# Pretty upset with 18 yr old



## Cherry (Sep 23, 2009)

My twin son has been sick, he's almost 4. My twin girl is fine. I've taken them to stay with my mom off and on all week because daycare won't take him with a fever. My oldest daughter lives with my mom, all about a hour one way. So last night she proceeded to take my little girl over to her bf's house leaving my little man in tears, on top of him not feeling well, because he is really seldom far from sissy. 

I don't know who to be the most upset with, my mom for letting them go and then calling me to let me know I need to come get my son because he's so upset, or at my oldest for just going. I know how she can be.. 

Once we got in the car to go get my son, I did call oldest D and lay into her and told her to meet me at X to give me sissy. Sissy and brother were back together within an hour. 

Am I just too sensitive?


----------



## Homemaker_Numero_Uno (Jan 18, 2011)

I wonder if you ought to have got the twins used to being apart earlier on. It's nice to be twins and bonded, but at some point in development it could become emotionally crippling, keeping the development of one in check because of insecurity of being alone or keeping the development of the other in check because of the burden of carrying the weight of two.

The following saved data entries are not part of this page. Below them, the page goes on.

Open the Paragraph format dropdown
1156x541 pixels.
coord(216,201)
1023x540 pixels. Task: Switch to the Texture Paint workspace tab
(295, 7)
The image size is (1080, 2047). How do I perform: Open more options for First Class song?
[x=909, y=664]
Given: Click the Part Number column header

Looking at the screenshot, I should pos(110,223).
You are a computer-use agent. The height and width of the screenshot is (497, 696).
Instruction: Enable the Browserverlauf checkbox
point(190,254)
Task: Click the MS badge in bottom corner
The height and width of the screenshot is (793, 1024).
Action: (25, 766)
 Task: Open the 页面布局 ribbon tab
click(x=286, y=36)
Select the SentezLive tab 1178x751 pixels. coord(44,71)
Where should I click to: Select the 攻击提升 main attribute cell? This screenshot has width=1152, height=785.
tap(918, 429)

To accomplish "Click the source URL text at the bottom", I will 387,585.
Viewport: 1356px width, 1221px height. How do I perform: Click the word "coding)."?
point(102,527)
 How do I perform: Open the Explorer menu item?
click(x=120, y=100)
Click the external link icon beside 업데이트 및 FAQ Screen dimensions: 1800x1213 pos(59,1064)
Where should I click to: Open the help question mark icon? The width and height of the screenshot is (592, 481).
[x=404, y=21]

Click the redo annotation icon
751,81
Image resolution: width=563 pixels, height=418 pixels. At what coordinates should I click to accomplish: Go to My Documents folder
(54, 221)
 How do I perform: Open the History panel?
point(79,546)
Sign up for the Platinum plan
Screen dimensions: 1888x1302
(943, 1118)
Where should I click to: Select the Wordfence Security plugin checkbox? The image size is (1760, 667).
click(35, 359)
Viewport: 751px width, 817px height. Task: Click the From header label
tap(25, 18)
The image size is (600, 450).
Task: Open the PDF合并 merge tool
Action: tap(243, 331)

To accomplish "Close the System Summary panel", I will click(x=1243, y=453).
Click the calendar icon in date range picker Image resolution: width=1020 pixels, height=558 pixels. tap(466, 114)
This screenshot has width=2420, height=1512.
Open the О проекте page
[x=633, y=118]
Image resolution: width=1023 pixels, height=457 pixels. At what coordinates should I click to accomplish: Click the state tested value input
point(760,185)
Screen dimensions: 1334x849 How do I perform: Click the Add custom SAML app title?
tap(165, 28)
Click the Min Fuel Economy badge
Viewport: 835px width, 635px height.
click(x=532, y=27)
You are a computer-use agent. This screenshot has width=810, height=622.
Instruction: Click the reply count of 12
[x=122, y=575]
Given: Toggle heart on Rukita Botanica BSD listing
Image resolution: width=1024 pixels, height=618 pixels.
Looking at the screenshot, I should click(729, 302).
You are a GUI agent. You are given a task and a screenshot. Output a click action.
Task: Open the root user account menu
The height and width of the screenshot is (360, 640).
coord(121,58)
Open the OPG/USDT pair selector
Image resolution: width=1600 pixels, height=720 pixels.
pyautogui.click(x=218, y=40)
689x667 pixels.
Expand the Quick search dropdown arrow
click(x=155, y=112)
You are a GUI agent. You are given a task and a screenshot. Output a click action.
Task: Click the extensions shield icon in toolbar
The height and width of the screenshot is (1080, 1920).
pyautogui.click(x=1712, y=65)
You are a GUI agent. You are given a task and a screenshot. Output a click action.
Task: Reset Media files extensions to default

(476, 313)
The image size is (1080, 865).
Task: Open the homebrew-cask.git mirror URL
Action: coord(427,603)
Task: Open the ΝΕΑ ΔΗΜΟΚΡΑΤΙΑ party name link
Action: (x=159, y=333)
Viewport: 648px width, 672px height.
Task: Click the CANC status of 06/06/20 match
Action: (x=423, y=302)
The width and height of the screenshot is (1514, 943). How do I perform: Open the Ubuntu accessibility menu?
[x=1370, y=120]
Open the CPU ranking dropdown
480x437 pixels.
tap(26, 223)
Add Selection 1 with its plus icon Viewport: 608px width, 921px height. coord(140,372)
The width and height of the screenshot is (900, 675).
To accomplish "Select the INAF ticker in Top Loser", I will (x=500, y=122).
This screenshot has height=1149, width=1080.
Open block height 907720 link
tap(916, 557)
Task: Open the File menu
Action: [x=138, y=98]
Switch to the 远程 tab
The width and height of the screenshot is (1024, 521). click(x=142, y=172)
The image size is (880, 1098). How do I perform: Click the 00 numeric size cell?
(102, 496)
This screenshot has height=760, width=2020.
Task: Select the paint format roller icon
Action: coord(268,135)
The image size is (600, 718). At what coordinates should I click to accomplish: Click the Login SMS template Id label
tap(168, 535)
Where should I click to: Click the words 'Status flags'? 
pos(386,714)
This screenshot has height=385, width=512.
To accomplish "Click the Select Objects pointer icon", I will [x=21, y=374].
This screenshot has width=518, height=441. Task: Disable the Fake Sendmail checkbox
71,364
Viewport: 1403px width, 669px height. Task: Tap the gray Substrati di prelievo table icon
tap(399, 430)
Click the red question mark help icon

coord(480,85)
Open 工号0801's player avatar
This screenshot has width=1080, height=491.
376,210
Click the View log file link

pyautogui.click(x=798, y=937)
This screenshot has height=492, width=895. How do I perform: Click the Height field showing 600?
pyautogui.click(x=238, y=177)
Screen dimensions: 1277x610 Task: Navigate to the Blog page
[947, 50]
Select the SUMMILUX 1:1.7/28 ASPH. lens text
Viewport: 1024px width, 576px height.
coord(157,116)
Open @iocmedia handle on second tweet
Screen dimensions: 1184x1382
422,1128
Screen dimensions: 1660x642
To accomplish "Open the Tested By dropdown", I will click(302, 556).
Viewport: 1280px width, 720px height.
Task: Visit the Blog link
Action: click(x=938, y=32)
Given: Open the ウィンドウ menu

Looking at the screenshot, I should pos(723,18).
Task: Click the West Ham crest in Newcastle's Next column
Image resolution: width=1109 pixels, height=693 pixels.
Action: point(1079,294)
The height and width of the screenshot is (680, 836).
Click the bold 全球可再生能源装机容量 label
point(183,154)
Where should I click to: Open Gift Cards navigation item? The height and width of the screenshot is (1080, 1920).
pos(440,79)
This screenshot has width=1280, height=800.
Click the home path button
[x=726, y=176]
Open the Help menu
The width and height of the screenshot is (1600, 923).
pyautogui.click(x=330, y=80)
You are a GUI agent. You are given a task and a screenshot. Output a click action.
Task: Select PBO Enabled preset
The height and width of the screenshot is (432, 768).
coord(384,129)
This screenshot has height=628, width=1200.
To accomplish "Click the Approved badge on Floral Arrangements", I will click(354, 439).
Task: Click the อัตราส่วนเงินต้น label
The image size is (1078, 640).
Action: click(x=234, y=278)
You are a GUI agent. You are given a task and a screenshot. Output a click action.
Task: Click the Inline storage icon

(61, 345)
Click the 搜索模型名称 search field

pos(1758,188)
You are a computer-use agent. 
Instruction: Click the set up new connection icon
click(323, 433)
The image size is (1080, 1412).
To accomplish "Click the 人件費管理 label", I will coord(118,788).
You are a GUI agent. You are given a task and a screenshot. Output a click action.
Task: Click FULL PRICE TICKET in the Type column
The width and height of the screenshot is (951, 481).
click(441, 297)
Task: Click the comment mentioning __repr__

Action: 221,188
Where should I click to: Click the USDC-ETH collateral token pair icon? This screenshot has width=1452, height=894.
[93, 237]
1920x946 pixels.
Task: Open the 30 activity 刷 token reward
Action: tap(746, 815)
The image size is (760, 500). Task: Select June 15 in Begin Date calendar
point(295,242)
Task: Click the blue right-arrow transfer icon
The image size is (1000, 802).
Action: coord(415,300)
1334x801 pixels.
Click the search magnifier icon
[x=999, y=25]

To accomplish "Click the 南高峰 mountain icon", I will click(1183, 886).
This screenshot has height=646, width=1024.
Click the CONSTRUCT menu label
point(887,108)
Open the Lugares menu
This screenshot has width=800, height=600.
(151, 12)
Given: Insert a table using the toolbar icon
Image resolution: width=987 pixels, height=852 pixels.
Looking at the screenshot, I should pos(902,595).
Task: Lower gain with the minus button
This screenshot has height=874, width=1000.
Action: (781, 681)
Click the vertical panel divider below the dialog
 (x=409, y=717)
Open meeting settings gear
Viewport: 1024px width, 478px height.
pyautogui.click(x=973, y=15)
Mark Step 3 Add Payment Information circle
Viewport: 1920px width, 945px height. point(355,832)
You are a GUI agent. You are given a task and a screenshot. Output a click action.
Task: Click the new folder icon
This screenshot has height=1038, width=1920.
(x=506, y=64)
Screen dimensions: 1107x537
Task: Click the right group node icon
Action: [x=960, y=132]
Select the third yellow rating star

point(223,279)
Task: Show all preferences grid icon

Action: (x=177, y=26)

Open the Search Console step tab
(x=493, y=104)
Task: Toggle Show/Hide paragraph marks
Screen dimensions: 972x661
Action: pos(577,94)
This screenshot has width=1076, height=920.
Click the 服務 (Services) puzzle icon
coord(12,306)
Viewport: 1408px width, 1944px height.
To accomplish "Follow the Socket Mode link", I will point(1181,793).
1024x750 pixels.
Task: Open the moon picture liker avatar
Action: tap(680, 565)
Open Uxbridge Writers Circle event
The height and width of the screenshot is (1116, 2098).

And it could be reversed depending on the situation. Even when two people are married and very close, or two friends, very close, there is always distance between. It's likely just a wake-up call for you to think about how you can foster individuality amongst your children. Maybe getting a sitter who can spend special time with one while you have special time with the other, and vice versa. I'd maybe apologize to your older daughter, she actually did something that was logical, trying to give the one twin time to rest since it's him that's sick and not his sister, and not making his sister sit out a sister-bonding opportunity just because her twin was sick and it was her role/job/duty to stay put regardless of what she might have needed, to be the anchor for an ill sibling. 4 year olds who are healthy want to have fun, not be a nursemate/comfort object. That is Grandma's job! The kids need to become secure in having different people meet their needs, both physical and emotional.


----------



## PBear (Nov 16, 2010)

No offense, but I also wonder how upset you can be for someone else not taking care of your kids in exactly the same way you would. A lot of people would be grateful just to have a loving family member around to take care of their kids.

Maybe she didn't know how he would react?
_Posted via Mobile Device_


----------



## Cherry (Sep 23, 2009)

PBear said:


> No offense, but I also wonder how upset you can be for someone else not taking care of your kids in exactly the same way you would. A lot of people would be grateful just to have a loving family member around to take care of their kids.
> 
> Maybe she didn't know how he would react?
> _Posted via Mobile Device_


I am grateful, BUT I was called by her complaining of the situation (son won't stop screaming/crying because my 18 yr old took his sissy) and she wanted me to come pick him up, all at 10:30 at night. Why'd she call me? He wanted his sister, not me. Call sister and tell her to bring little sister back, he'll probably quit crying...


----------



## Mavash. (Jan 26, 2012)

And you're teaching your son if he throws a big enough fit he gets whatever he wants. I get that he's a twin but that doesn't mean he OWNS his sister. She is not here to comfort him.


----------



## DawnD (Sep 23, 2009)

How was your daughter while she was out with her big sister? I hate to say it, but if she was okay, then maybe she NEEDS some time away from brother. 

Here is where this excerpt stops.